── PAGE TEXT ──

Generative AI search: preventing defects and creating an answer engine
The conversation of hallucinations is a necessary hurdle for any and all organizations attempting to leverage the power of large language models (LLMs).
Colin Harman, head of technology, Nesh, and Ryan Welsh, founder and CEO, Kyndi, led KMWorld 2023’s session, “Generative AI Search: Preventing Defects and Creating an Answer Engine,” to explore the shortcomings and potential successes of generative AI (GenAI) search.
Harman posed a threatening scenario: Your LLM integrated into your search system shows users a hallucinated, non-factual answer, even though your relevance system worked perfectly, and you grounded the model with search results. All the carefully constructed trust that your organization has cultivated is thereby eradicated.
These hallucinations are also known as defects, where “a defect is any difference between what a user expects from your system and what your system is able to provide,” explained Harman. “The reason you care about defects is because it directly impacts your user satisfaction and affects your brand reputation.”
There are various categories for defects—generation defects, capability expectation mismatch, user preference, and retrieval defects.
For the purposes of the presentation, Harman focused on generation defects.
Generation defects, aka hallucinations, are either unfaithful or incorrect. Unfaithful defects are made up and unsupported by the available context, where incorrect defects are discrepancies in the model where the model cannot provide the correct response.

───

_PROBLEM SET_:
[A] Return the article on generative AI search word for word, starting at "There are various" and ending at "the correct response.".
[B] Resume the article on generative AI search after its last sentence, carrying on in the same style.

── DATA SHOWN ──

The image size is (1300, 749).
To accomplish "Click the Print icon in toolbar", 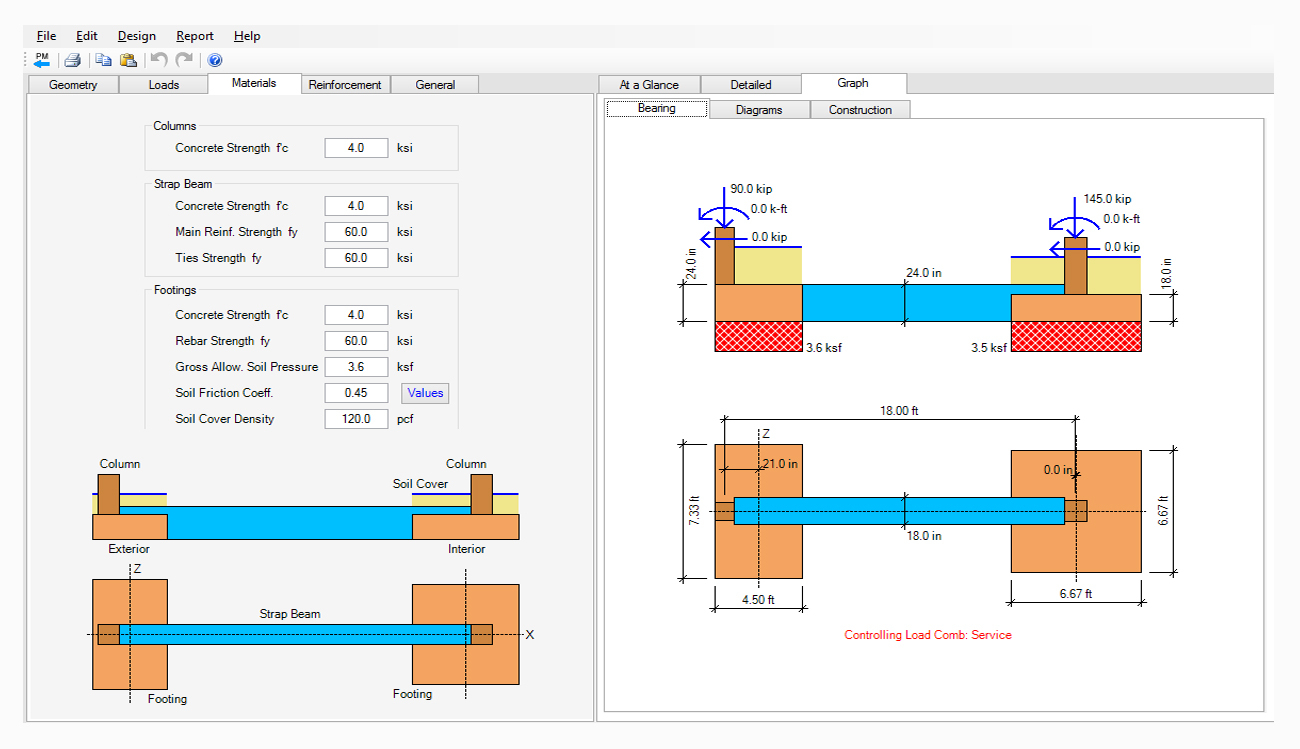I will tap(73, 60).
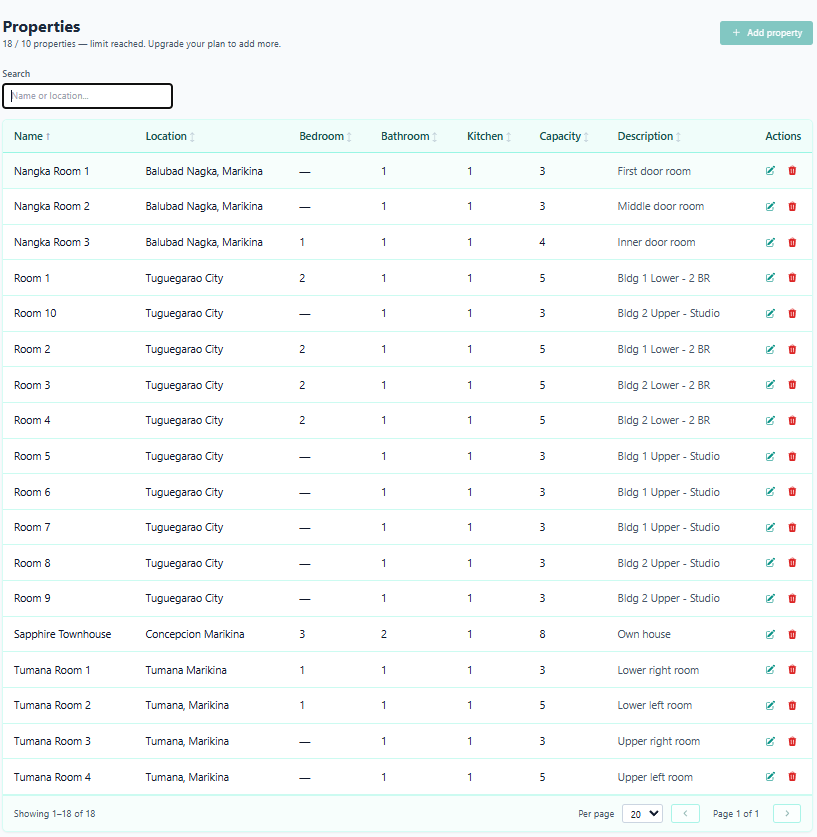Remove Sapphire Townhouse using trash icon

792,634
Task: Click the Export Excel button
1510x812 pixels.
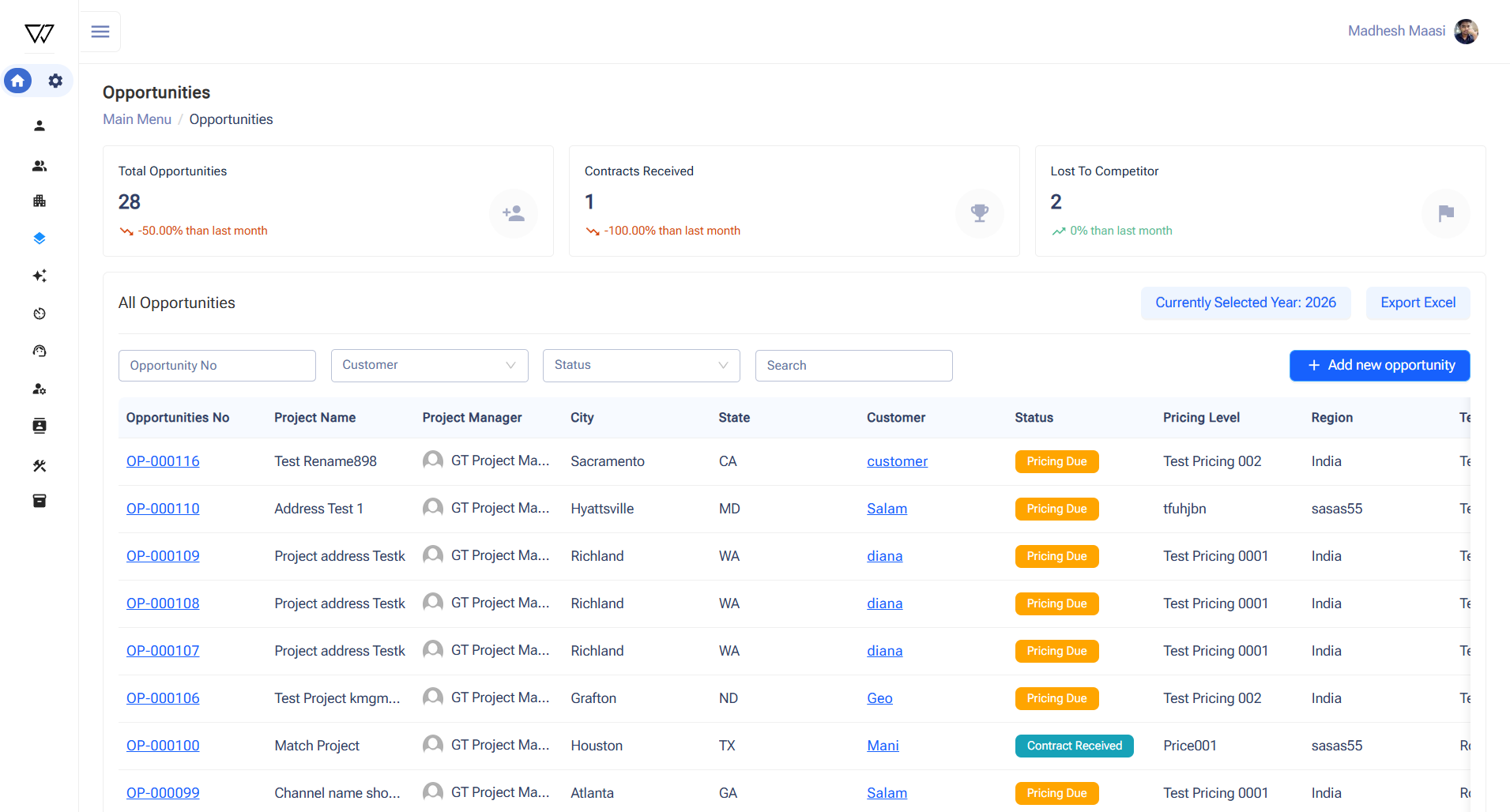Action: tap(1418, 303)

───

_ANSWERS TO THE PROBLEMS_:
[A]
There are various categories for defects—generation defects, capability expectation mismatch, user preference, and retrieval defects.
For the purposes of the presentation, Harman focused on generation defects.
Generation defects, aka hallucinations, are either unfaithful or incorrect. Unfaithful defects are made up and unsupported by the available context, where incorrect defects are discrepancies in the model where the model cannot provide the correct response.

[B]
Harman warned against LLMs that use or generate numbers, explaining that LLMs are fundamentally not designed to handle quantities. They will often assume that two similar numbers are the same, leading to obvious query failures.
Generation defects can be mitigated by:
- Prompt statements that use provided content only
- If there is not enough information, say so
- Set the model temperature to 0.0
- Include passage metadata in prompt context
Harman also emphasized the importance of source quality, where generation ultimately depends on the metadata that the ingestion consumes. Without this metadata, the answers generated will likely be wrong.
“The more noise you feed into the model, the more complex a task it’s given, and the more likely it is to make a mistake,” said Harman.
You can’t completely mitigate against defects, as people will attempt to leverage the LLM system for something it simply cannot do. With UX and guardrails, you can reduce the amount of defects and create a more trustable search system, according to Harman.
“Anyone heard of generative AI?” Welsh joked, emphasizing the massive proliferation of GenAI technologies on the market.
Despite this growth, Welsh pointed out that many of the current GenAI search solutions are yielding poor search outcomes, ranging from siloed knowledge management, duplicate and inconsistent content, and poor visibility into user’s needs.
Welsh echoed Harman’s earlier point, explaining that “the quality of the information that comes out of the LLM and the likelihood of hallucination is dependent on the input information.”
Ultimately, you can’t throw an LLM at everything and expect it to “fix” something; if you don’t have quality input, you won’t have quality output.
Welsh then introduced the Kyndi Generative AI Answer Engine, which takes knowledge from human experts and encodes that information into the representation. This unique approach also features explainability, domain-specific answers in minutes, all at a lower cost.
“We’ve [Kyndi] thought about all those defects that Harman just spoke about,” said Welsh. “When you’re using our complete, end-to-end network, the experts at Kyndi are thinking about all of those defects for you so you don’t have to.”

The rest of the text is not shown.